* TEXTE FOURNI:
=====

Publié par Gilles Munier sur 21 Août 2014,

Catégories : #Palestine

Aveugle à Gaza

Par Uri Avnery (revue de presse : AFPS – 16/8/14)*

L’ennui avec la guerre est qu’elle a deux côtés. Tout serait tel­lement plus facile si la guerre n’avait qu’un seul côté. Le nôtre, évidemment.

Vous êtes là, à éla­borer un mer­veilleux plan pour la pro­chaine guerre, à le pré­parer, à vous y entraîner, jusqu’à ce que tout soit parfait.

Et puis la guerre com­mence, et à votre très grande sur­prise il apparaît qu’il y a aussi un autre côté, qui a éga­lement un mer­veilleux plan, l’a préparé et s’est entraîné pour l’appliquer.

Quand les deux plans se ren­contrent, tout va mal. Les deux plans s’effondrent. Vous ne savez pas ce qui va se passer. Comment continuer. Vous faites des choses que vous n’aviez pas pla­ni­fiées. Et quand vous en avez assez et que vous voulez en sortir, vous ne savez pas comment. Il est tel­lement plus dif­ficile de ter­miner une guerre que de la com­mencer, surtout quand les deux côtés ont besoin de crier victoire.

Voilà où nous en sommes maintenant

COMMENT tout a-​​t-​​il commencé ? Cela dépend où vous voulez commencer.

=====

* LIGNES DE DONNÉES:
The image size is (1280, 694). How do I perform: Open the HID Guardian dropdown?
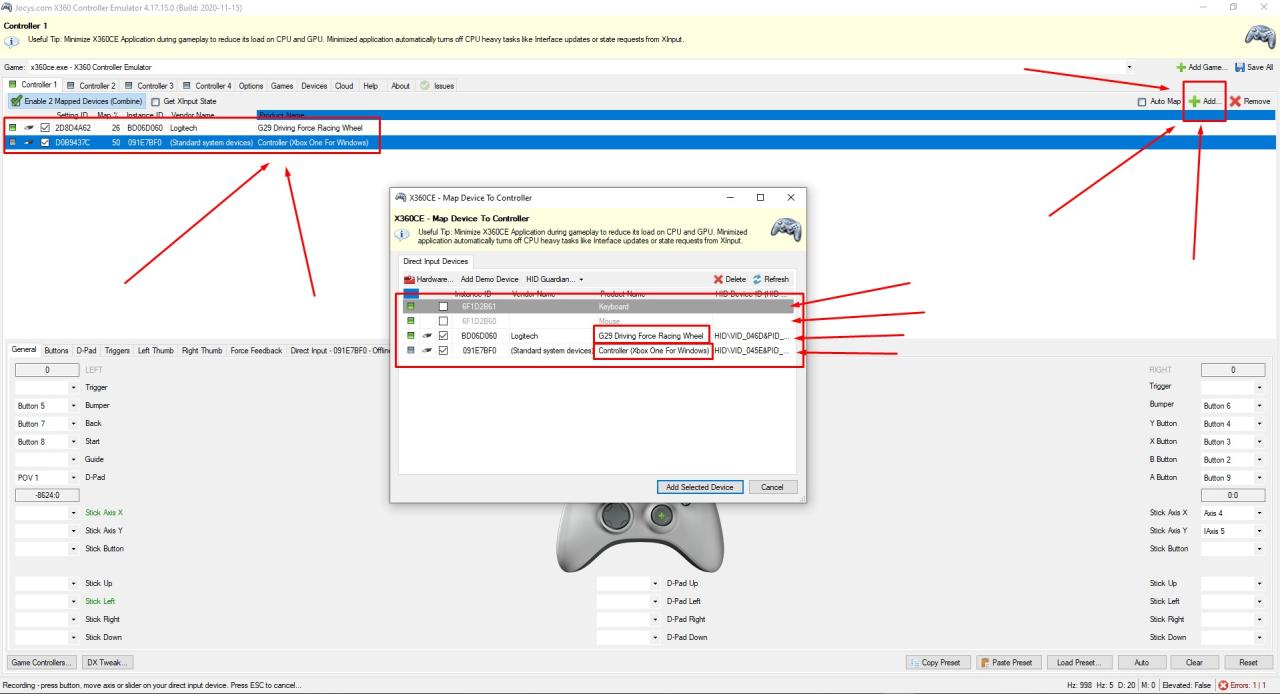(x=581, y=279)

=====

* CONSIGNE 1: Dans le texte fourni, le paragraphe qui commence par « Vous êtes là » décrit ce que l'on fait avec son plan pour la prochaine guerre. Énumérez toutes ces actions.
* CONSIGNE 2: Reformulez plus brièvement le paragraphe du texte fourni qui commence par « Quand les deux plans se rencontrent », sans en perdre les idées principales.

* RÉPONSE FINALE 1:
- Élaborer un merveilleux plan pour la prochaine guerre
- Le préparer
- S'y entraîner, jusqu'à ce que tout soit parfait

* RÉPONSE FINALE 2: Quand les deux plans se rencontrent, ils s'effondrent tous les deux. On ne sait plus ce qui va se passer ni comment continuer, et l'on fait des choses non planifiées. Lorsqu'on veut en sortir, on ne sait pas comment. En effet, il est bien plus difficile de terminer une guerre que de la commencer, surtout quand les deux côtés ont besoin de crier victoire.